## Your task
Rewrite the records as a JSON list of strings, one string per line, leaving out blank lines. Include only the lines from the start of the records through the line containing "SOUTHWEST (8, 357)".

------

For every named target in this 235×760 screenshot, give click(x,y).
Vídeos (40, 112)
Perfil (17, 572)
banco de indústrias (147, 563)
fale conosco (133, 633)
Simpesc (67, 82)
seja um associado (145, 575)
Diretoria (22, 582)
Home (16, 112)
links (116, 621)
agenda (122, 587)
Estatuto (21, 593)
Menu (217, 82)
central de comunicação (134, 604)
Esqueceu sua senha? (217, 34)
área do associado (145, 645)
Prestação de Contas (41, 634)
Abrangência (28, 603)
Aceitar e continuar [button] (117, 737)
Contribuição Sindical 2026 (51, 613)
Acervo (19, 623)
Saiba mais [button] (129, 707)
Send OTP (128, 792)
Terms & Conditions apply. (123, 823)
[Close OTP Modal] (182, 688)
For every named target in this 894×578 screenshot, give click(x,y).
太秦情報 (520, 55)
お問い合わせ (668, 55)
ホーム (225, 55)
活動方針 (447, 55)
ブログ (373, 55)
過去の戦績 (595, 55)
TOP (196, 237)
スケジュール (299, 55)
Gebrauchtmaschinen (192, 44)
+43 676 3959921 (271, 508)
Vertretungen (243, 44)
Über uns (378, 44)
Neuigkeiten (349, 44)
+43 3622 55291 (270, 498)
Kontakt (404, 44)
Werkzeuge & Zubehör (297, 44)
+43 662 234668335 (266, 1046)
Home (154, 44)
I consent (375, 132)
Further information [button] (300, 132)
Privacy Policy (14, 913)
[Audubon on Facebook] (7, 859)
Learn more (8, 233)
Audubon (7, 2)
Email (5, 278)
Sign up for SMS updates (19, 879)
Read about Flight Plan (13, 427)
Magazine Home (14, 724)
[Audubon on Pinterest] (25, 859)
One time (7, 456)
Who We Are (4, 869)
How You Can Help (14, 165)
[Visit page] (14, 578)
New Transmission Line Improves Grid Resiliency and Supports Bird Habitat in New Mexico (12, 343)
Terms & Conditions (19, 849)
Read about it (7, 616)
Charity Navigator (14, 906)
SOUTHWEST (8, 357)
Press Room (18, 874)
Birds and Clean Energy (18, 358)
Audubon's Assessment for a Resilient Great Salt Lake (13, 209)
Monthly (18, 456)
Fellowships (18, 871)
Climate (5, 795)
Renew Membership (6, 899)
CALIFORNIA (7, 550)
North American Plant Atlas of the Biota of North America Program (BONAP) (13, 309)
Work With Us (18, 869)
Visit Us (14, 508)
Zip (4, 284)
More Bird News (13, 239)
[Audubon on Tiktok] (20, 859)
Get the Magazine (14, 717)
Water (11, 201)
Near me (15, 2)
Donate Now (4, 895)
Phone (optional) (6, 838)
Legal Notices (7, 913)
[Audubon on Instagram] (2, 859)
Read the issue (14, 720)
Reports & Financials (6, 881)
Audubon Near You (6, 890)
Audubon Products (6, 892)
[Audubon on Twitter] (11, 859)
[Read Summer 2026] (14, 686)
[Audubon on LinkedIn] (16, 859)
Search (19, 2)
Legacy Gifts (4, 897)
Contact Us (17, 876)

------

## Solution below
[
  "For every named target in this 235×760 screenshot, give click(x,y).",
  "Vídeos (40, 112)",
  "Perfil (17, 572)",
  "banco de indústrias (147, 563)",
  "fale conosco (133, 633)",
  "Simpesc (67, 82)",
  "seja um associado (145, 575)",
  "Diretoria (22, 582)",
  "Home (16, 112)",
  "links (116, 621)",
  "agenda (122, 587)",
  "Estatuto (21, 593)",
  "Menu (217, 82)",
  "central de comunicação (134, 604)",
  "Esqueceu sua senha? (217, 34)",
  "área do associado (145, 645)",
  "Prestação de Contas (41, 634)",
  "Abrangência (28, 603)",
  "Aceitar e continuar [button] (117, 737)",
  "Contribuição Sindical 2026 (51, 613)",
  "Acervo (19, 623)",
  "Saiba mais [button] (129, 707)",
  "Send OTP (128, 792)",
  "Terms & Conditions apply. (123, 823)",
  "[Close OTP Modal] (182, 688)",
  "For every named target in this 894×578 screenshot, give click(x,y).",
  "太秦情報 (520, 55)",
  "お問い合わせ (668, 55)",
  "ホーム (225, 55)",
  "活動方針 (447, 55)",
  "ブログ (373, 55)",
  "過去の戦績 (595, 55)",
  "TOP (196, 237)",
  "スケジュール (299, 55)",
  "Gebrauchtmaschinen (192, 44)",
  "+43 676 3959921 (271, 508)",
  "Vertretungen (243, 44)",
  "Über uns (378, 44)",
  "Neuigkeiten (349, 44)",
  "+43 3622 55291 (270, 498)",
  "Kontakt (404, 44)",
  "Werkzeuge & Zubehör (297, 44)",
  "+43 662 234668335 (266, 1046)",
  "Home (154, 44)",
  "I consent (375, 132)",
  "Further information [button] (300, 132)",
  "Privacy Policy (14, 913)",
  "[Audubon on Facebook] (7, 859)",
  "Learn more (8, 233)",
  "Audubon (7, 2)",
  "Email (5, 278)",
  "Sign up for SMS updates (19, 879)",
  "Read about Flight Plan (13, 427)",
  "Magazine Home (14, 724)",
  "[Audubon on Pinterest] (25, 859)",
  "One time (7, 456)",
  "Who We Are (4, 869)",
  "How You Can Help (14, 165)",
  "[Visit page] (14, 578)",
  "New Transmission Line Improves Grid Resiliency and Supports Bird Habitat in New Mexico (12, 343)",
  "Terms & Conditions (19, 849)",
  "Read about it (7, 616)",
  "Charity Navigator (14, 906)",
  "SOUTHWEST (8, 357)"
]